Il y va d’abord d’un art vocal et poétique fondé sur l’alliance du « cristal » et de la « brume ».  Le « cristal » est pour Bonnefoy un des emblèmes de la poétique de Mallarmé, comme le suggère une page du Nuage rouge : « Lui, pourtant, Mallarmé, ce n’est pas l’instant qu’il voulait, qui dépense d’un coup la forme, mais l’intemporel des cristaux introublés ». Ce que désigne l’image du « cristal », c’est une poétique fondée sur la primauté de la pureté formelle, l’achèvement délicat du vers, le culte de la perfection. L’image de la « brume » vient altérer cette poétique et suggérer la qualité distinctive du timbre du contralto. On découvre la même image de la « brume » et le même couplage des mots « voix » et « voilée » pour désigner la tessiture du contralto dans Les filles du feu de Nerval et dans le poème dédié à Kathleen Ferrier. Nerval écrit : « D’une voix fraîche et pénétrante, légèrement voilée, comme celle des filles de ce pays brumeux, elle chanta ». Et Bonnefoy : « La lumière du glaive s’était voilée. / Je célèbre la voix mêlée de couleur grise ». Si pour le Kandinsky de Du spirituel en art le contralto est associé à la couleur orange, pour Bonnefoy le contralto de Kathleen Ferrier est indissociable de la couleur grise qui traverse tout le livre Hier régnant désert. Pour retrouver le grain de la voix de contralto, la langue de Bonnefoy découvre aussi le clair-obscur des sonorités nasales. Au point de rencontre de du « cristal » et de la « brume », la voix de Kathleen Ferrier et la voix poétique de Bonnefoy allient la forme et le trouble dans la forme, la perfection et la faille.

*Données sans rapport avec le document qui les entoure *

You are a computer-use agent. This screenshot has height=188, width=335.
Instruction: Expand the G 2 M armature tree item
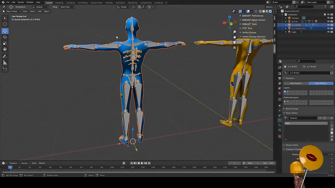tap(286, 21)
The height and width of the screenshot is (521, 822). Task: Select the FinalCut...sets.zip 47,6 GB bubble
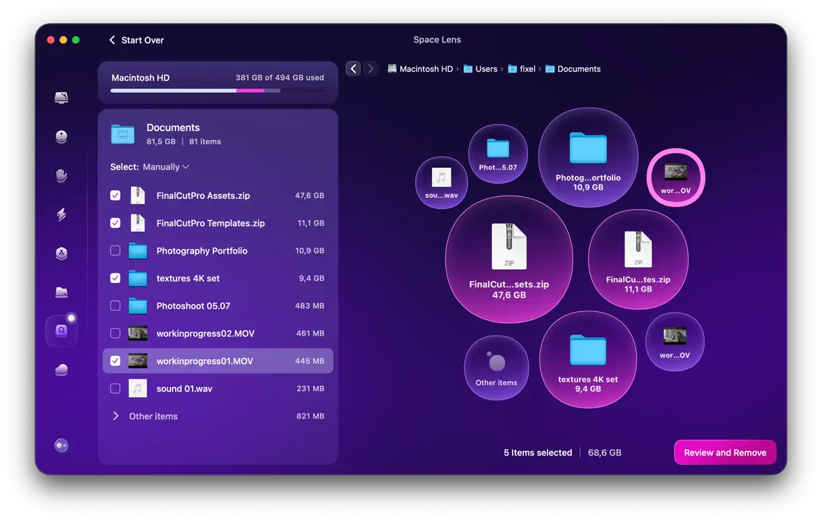point(508,260)
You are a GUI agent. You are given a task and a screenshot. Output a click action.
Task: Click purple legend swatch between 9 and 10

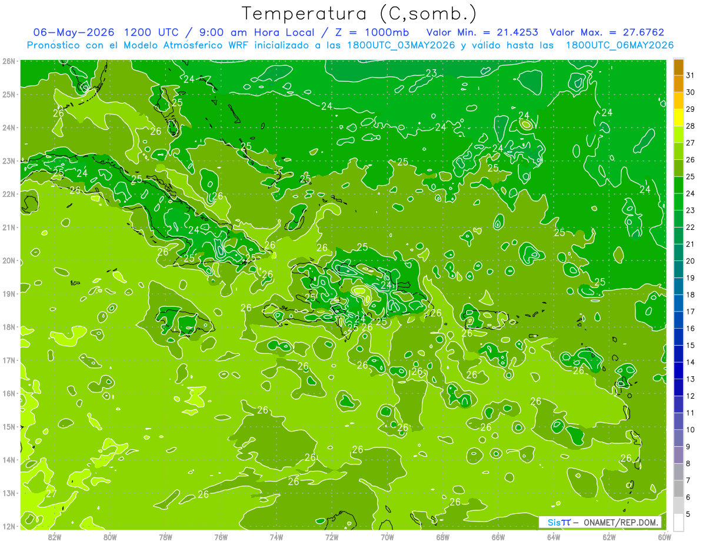678,438
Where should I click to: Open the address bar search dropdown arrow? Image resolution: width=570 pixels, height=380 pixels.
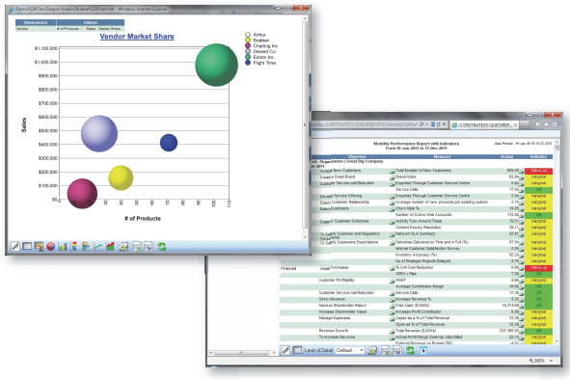426,124
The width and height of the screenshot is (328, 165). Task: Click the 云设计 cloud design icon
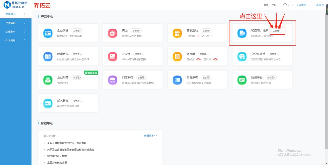[112, 56]
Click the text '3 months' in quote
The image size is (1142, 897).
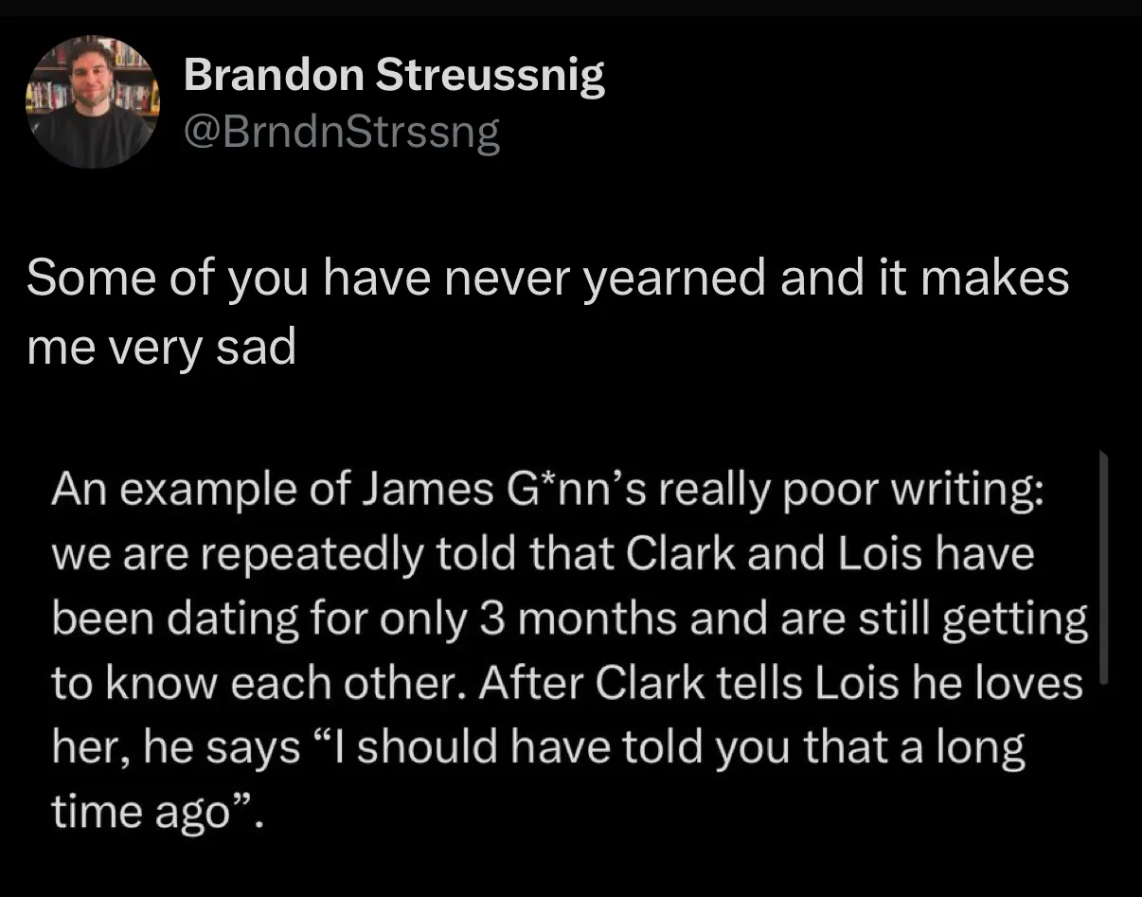[581, 619]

Pour Yves Bonnefoy, la voix de Kathleen Ferrier est aussi, comme il me l’a expliqué dans un entretien très ancien (mars 1983), une voix de femme mûre qui a intériorisé la durée. Cette intériorisation coïncide avec le consentement de la conscience poétique au temps, qui est l’enjeu de Hier régnant désert. A cet égard, le contralto de la cantatrice est le lieu pour le poète d’une initiation à la dimension temporelle. Si l’un des enjeux de Hier régnant désert est d’arracher la poésie au temps abstrait, spasmodique, insoumis à la dimension de durée du recueil Douve, la tessiture de Kathleen Ferrier mais aussi la musique de Mahler apprennent au poète l’art du temps, comme le souligne Adorno à propos du compositeur :  La symphonie de Mahler « savoure le temps, s’abandonne à lui (…) Elle voit dans la durée elle-même l’image du sens ». Ces mots d’Adorno, consacrés à Mahler, pourraient avoir été écrits pour Hier régnant désert.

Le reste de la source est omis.